Skip to main content

Application Registration

Before integrating, you must register your application with the Visual Passcodes service to obtain the necessary credentials.

Tenant provisioning

Start by requesting and configuring your dedicated tenant. The tenant is an isolated environment for your users and authentication settings. During tenant creation, provide:

  • Tenant name: A unique, descriptive name to identify your environment.
  • User self‑registration: Whether users can self‑register for accounts within your tenant. If enabled, users can create accounts during the auth flow. (This can be changed later.)
  • Tenant type (cannot be changed):
    • 2FA tenant: Use Visual Passcodes as a second factor alongside an existing primary authenticator.
    • Regular tenant: Use Visual Passcodes as the primary authenticator for your application.
  • Additional PIN requirement: Whether an extra PIN is required as part of the authentication process. (This can be changed later.)
  • Admin credentials: Email and username for the initial admin user.

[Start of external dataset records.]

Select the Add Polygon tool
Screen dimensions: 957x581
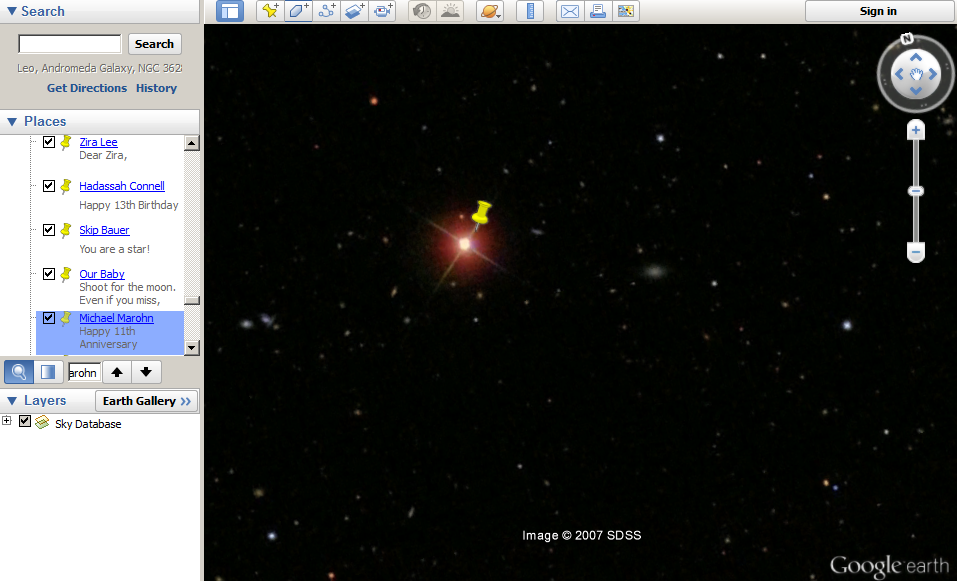(x=298, y=11)
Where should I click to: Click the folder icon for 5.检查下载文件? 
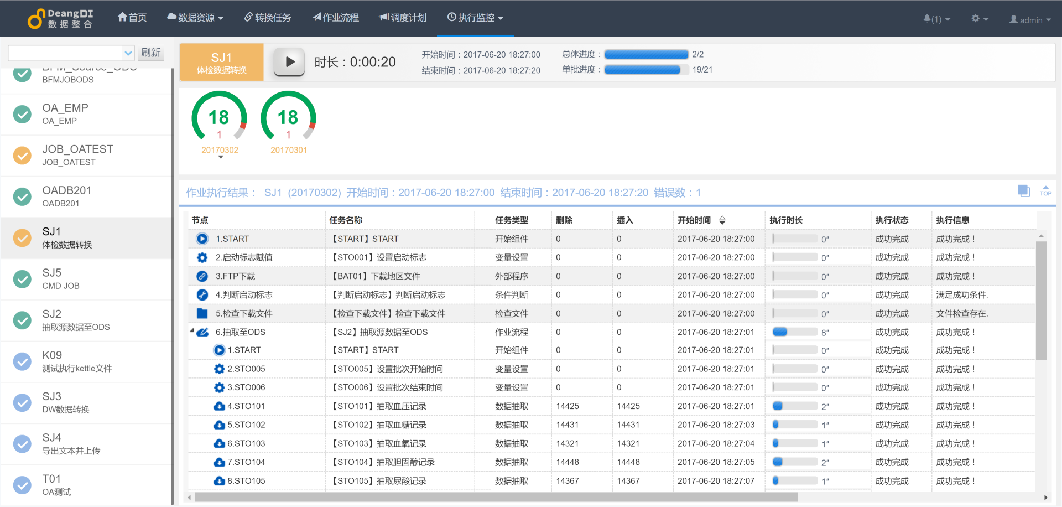click(202, 313)
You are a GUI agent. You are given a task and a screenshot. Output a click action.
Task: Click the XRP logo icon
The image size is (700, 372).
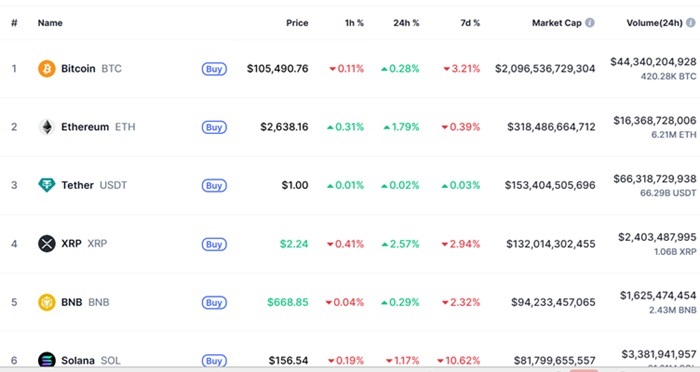46,244
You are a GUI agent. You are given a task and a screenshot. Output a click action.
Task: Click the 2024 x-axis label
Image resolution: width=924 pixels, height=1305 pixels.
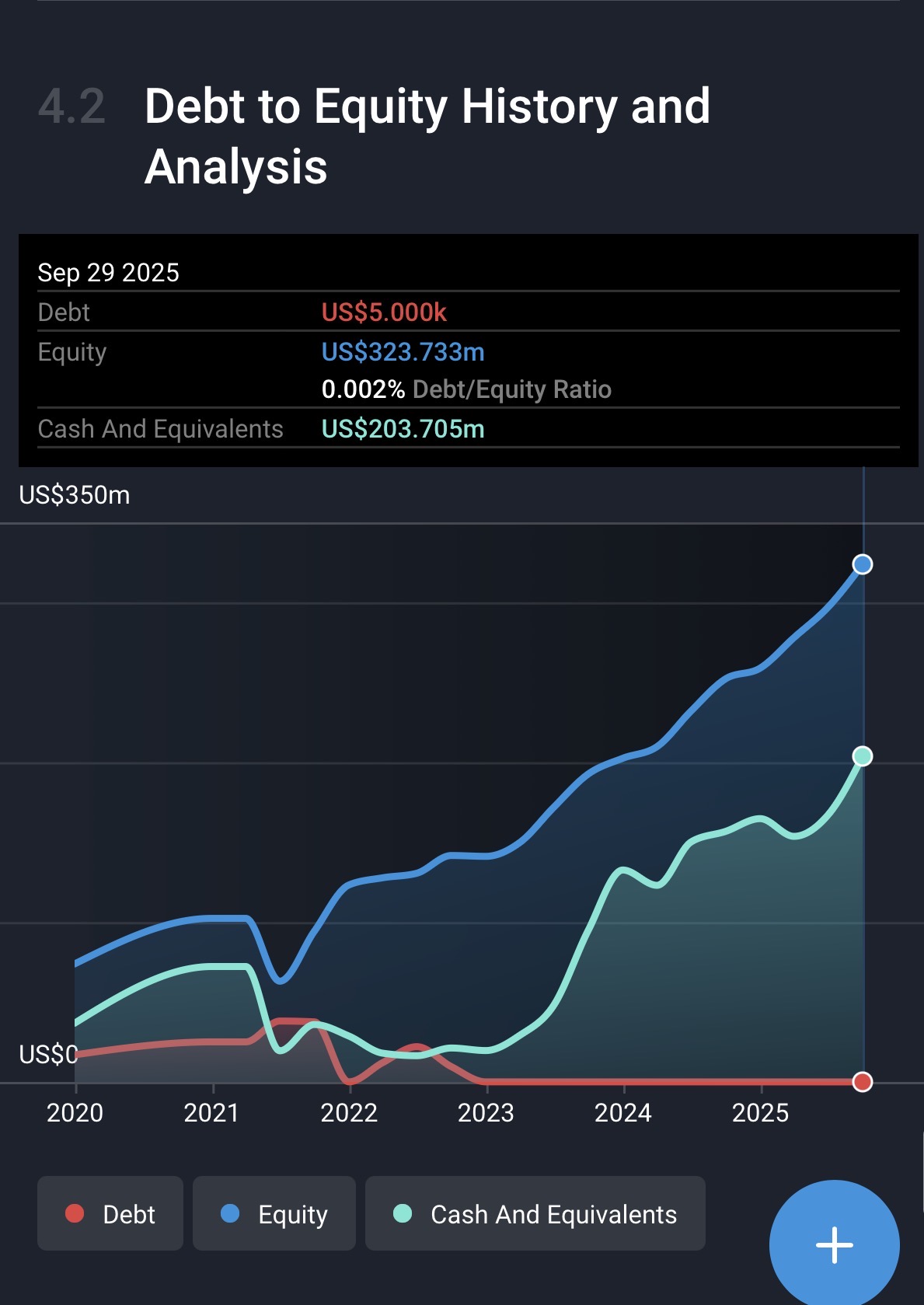pyautogui.click(x=623, y=1113)
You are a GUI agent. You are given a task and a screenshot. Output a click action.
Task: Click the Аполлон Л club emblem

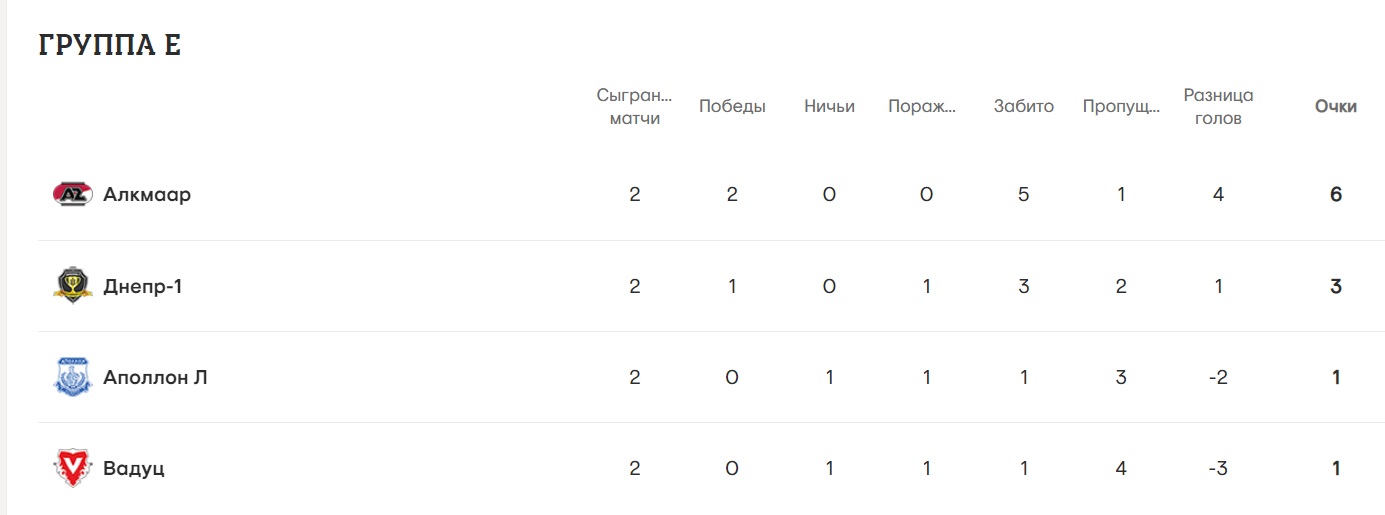(x=72, y=377)
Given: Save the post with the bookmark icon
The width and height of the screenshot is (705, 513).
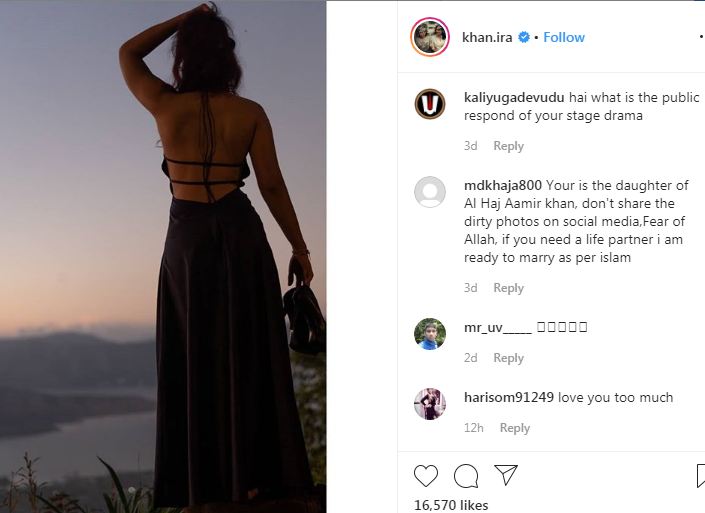Looking at the screenshot, I should 700,475.
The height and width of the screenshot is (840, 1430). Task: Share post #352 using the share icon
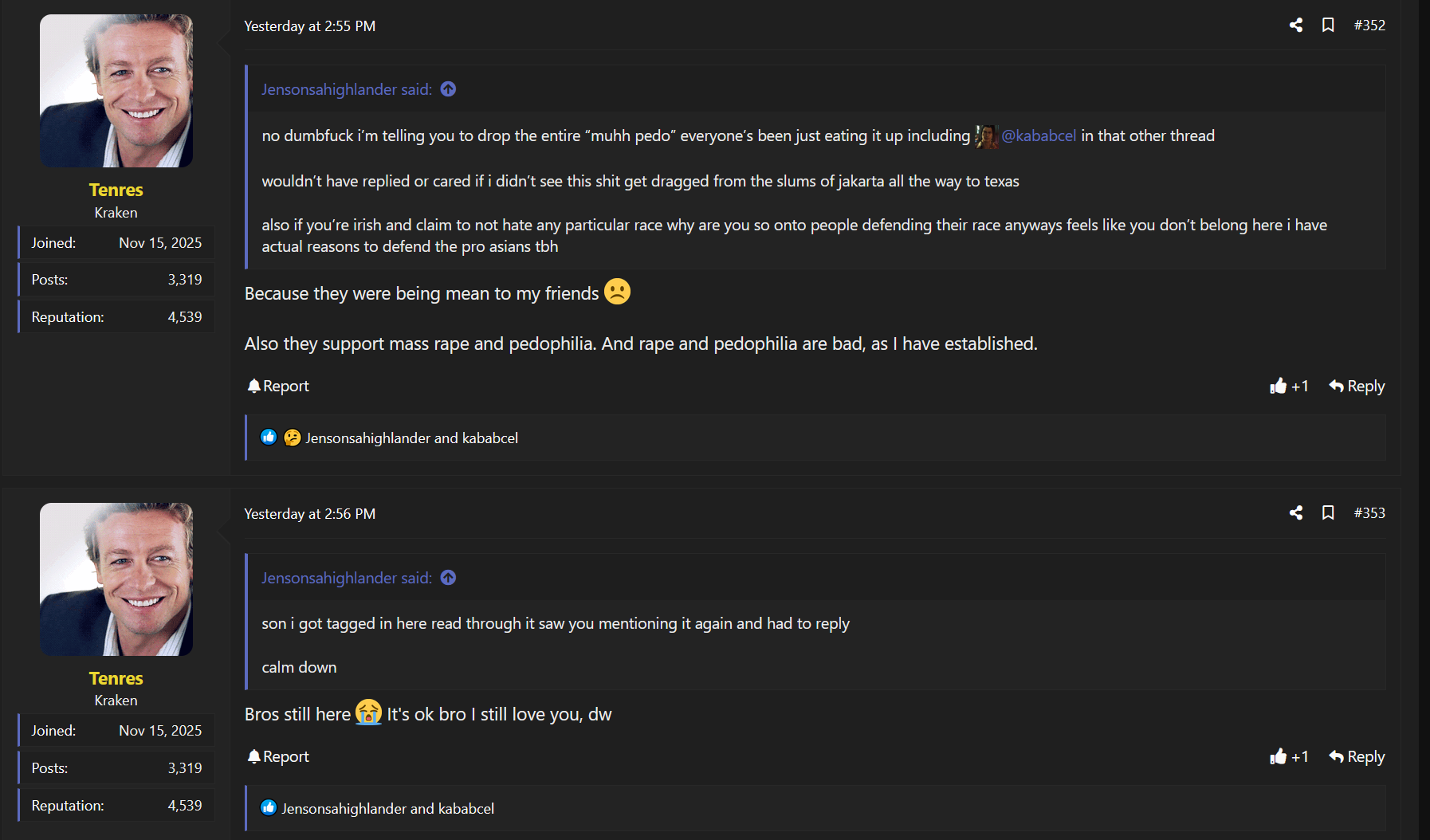(x=1296, y=26)
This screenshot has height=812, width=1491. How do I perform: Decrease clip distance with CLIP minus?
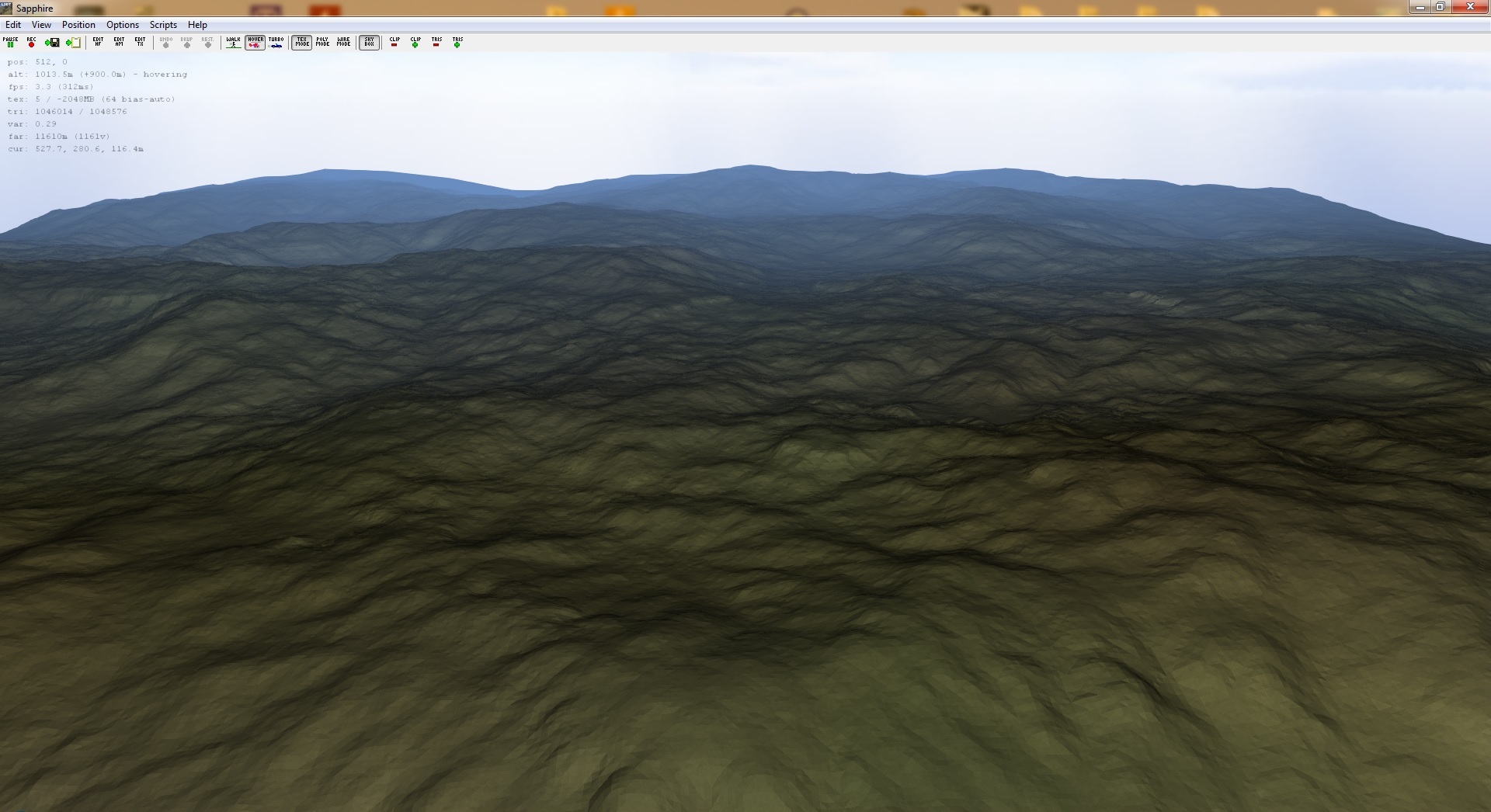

After provisioning, you can register applications within the tenant.

Application registration

Register your application to integrate with Visual Passcodes.

1. Provide application details

During registration, provide:

  • Application name and description: For identification.
  • Redirect URIs: Full, absolute URLs Visual Passcodes may redirect to after successful authentication. This is a critical security control against phishing and code interception.
  • Client type: Declare the app as a Confidential client or a Public client. This determines how you handle credentials and secure the flow.

2. Receive credentials

Upon successful registration, Visual Passcodes issues:

  • client_id: A unique public identifier for your application (for both client types).
  • client_secret: A confidential secret used to authenticate at the token endpoint (only for confidential clients).
Secure credential storage

The client_secret is highly sensitive. It must be stored securely on your server’s backend and never exposed in client‑side code (e.g., browser JavaScript or mobile binaries).